Exercise objective: Print everything in the listing from the line containing "Open Danielle Eitson's profile name link" down to the line containing "coord(109,36)", keeping both of those lines and reproducing each line exactly. Leave the pictures out.

Data for this task:
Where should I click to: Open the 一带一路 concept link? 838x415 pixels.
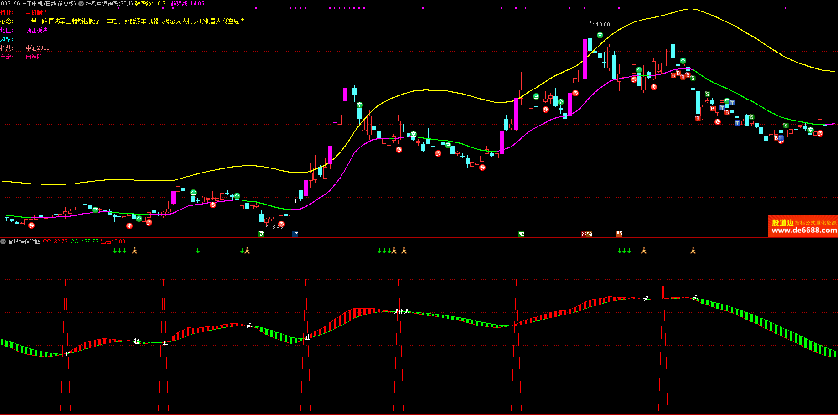(x=36, y=21)
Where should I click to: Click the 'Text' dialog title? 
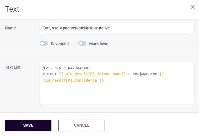[12, 9]
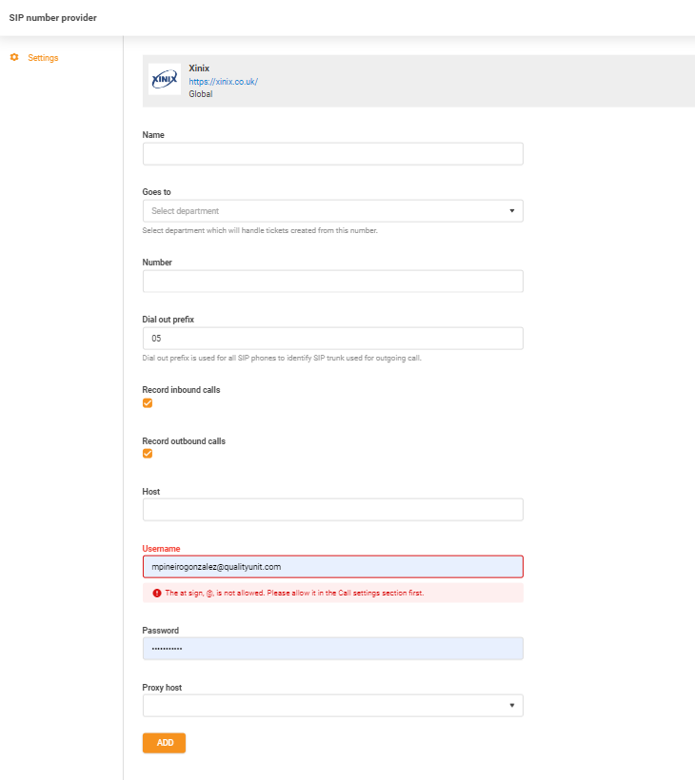Click the Settings gear icon in sidebar
The width and height of the screenshot is (695, 780).
[x=13, y=57]
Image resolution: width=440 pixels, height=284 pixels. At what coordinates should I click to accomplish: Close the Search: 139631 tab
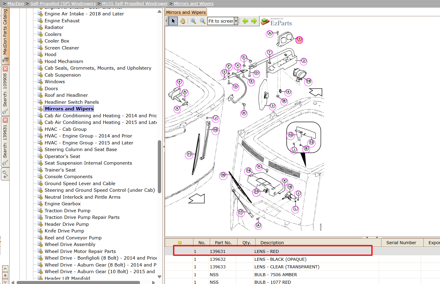pyautogui.click(x=5, y=120)
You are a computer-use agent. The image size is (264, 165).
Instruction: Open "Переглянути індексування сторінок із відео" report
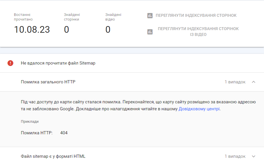tap(198, 32)

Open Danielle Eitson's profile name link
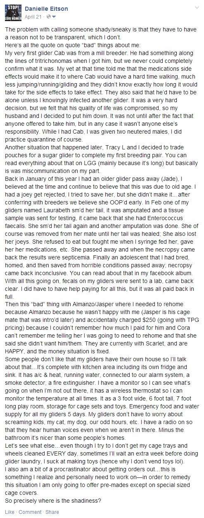pyautogui.click(x=46, y=9)
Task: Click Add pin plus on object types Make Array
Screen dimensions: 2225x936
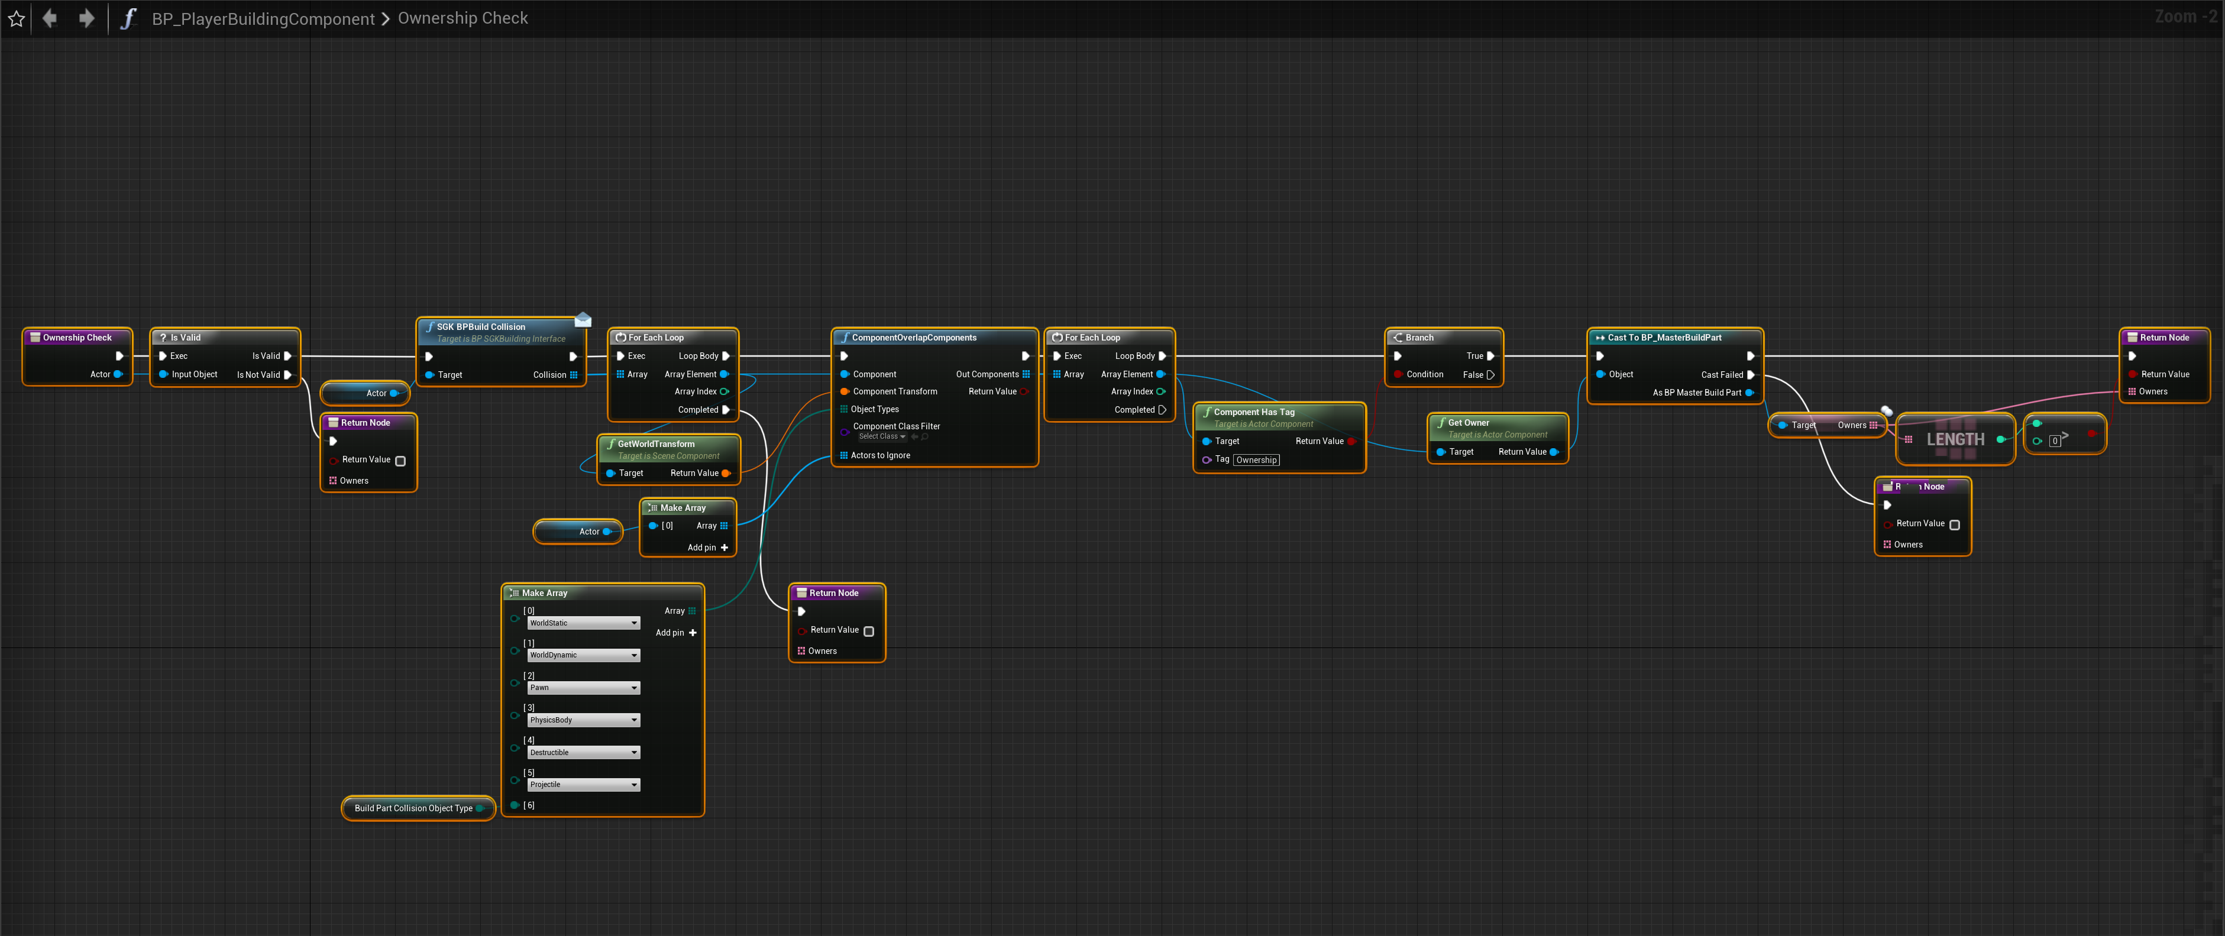Action: tap(692, 633)
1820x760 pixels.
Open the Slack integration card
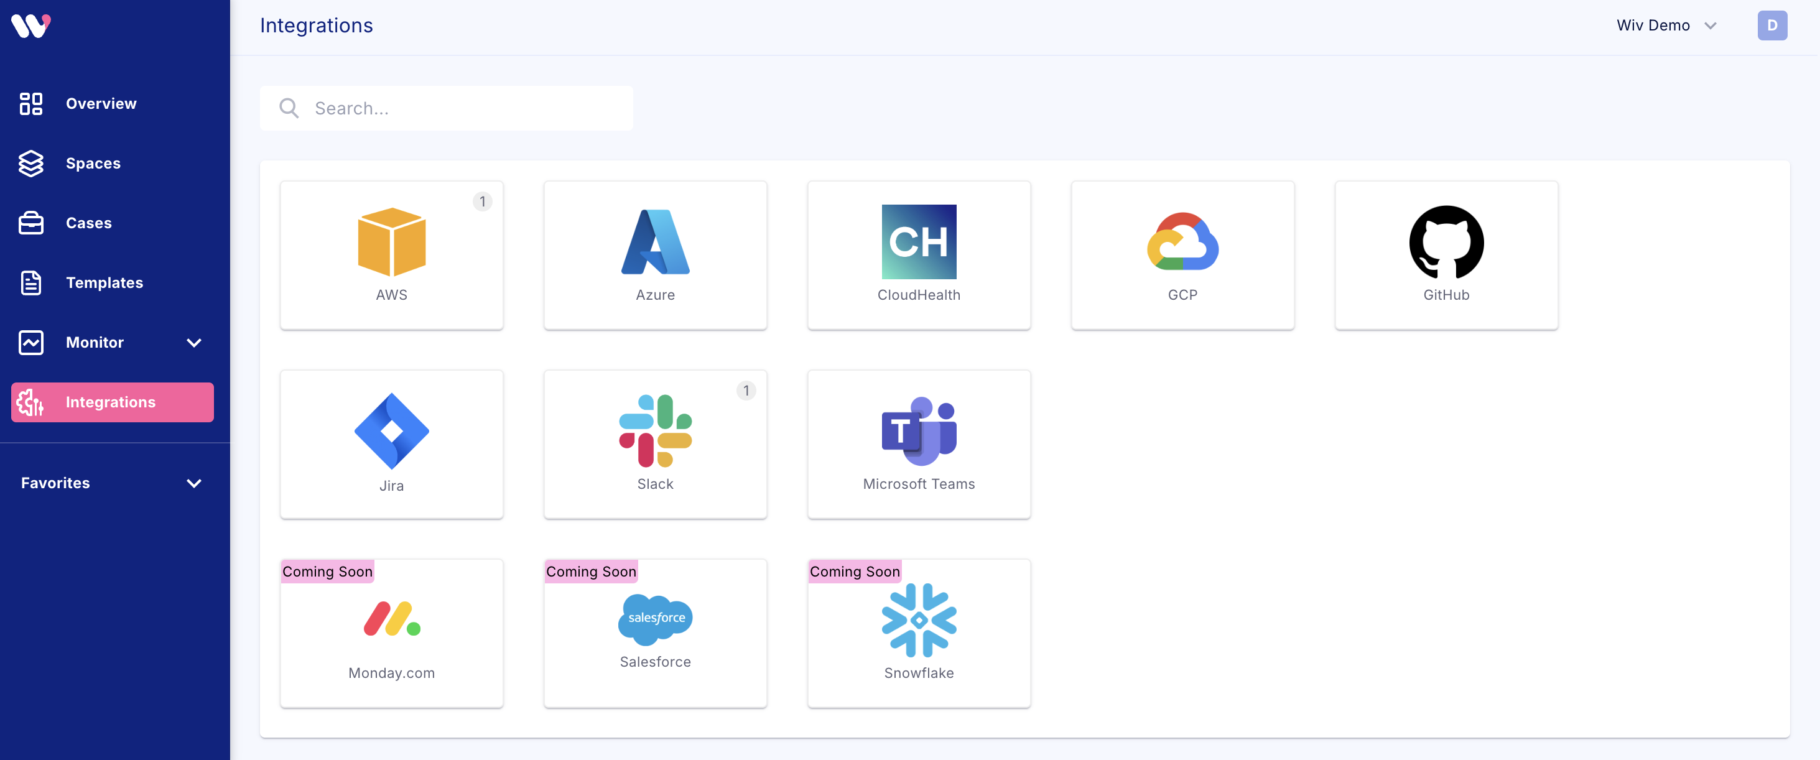(x=655, y=444)
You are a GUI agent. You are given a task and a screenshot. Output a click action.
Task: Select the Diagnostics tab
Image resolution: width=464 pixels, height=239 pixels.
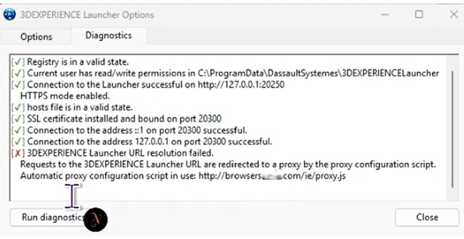coord(109,36)
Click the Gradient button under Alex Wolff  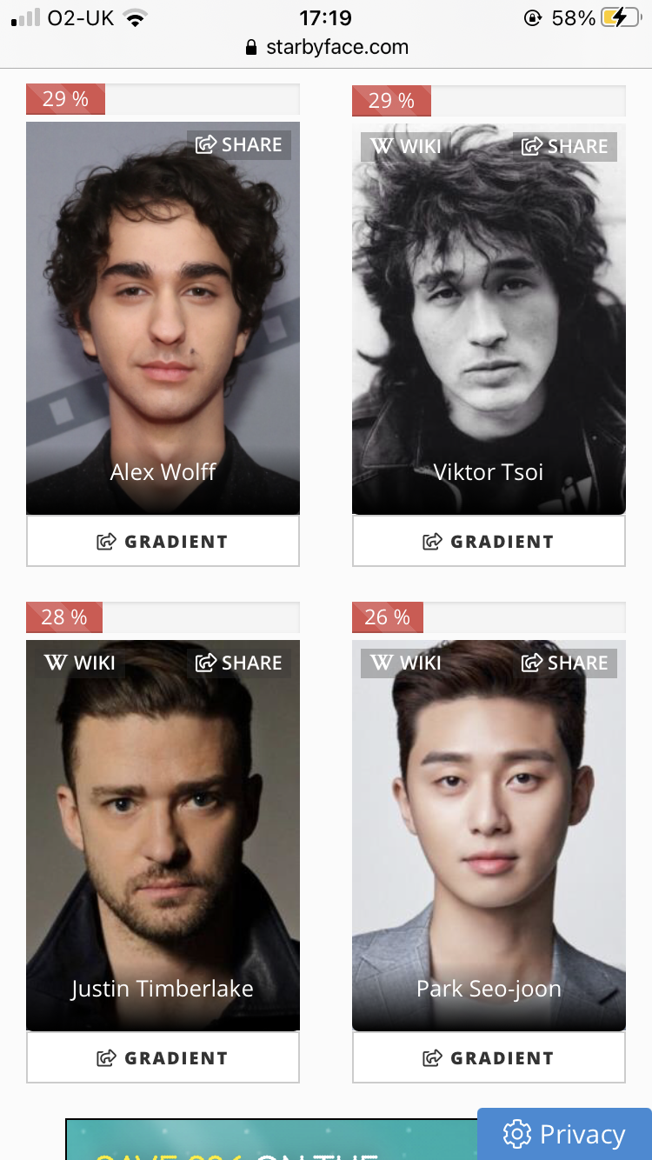[x=163, y=541]
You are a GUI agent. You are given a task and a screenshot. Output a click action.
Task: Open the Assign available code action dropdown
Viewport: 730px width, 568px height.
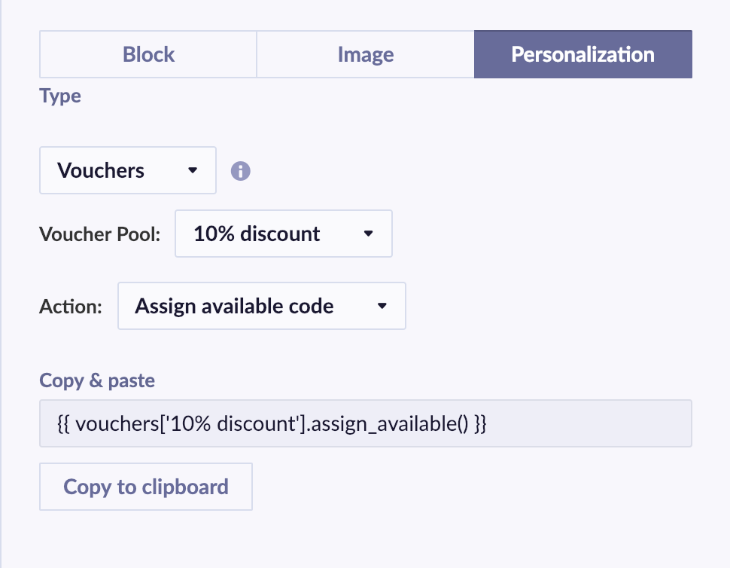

Exercise output:
Open Danielle Eitson's profile name link
pyautogui.click(x=46, y=9)
Task: Click Add pin plus on object types Make Array
Screen dimensions: 2225x936
Action: tap(692, 633)
1820x760 pixels.
Open the Slack integration card
(x=655, y=444)
You are a GUI agent. You are given a task and a screenshot. Output a click action.
Task: Select the Diagnostics tab
Image resolution: width=464 pixels, height=239 pixels.
coord(109,36)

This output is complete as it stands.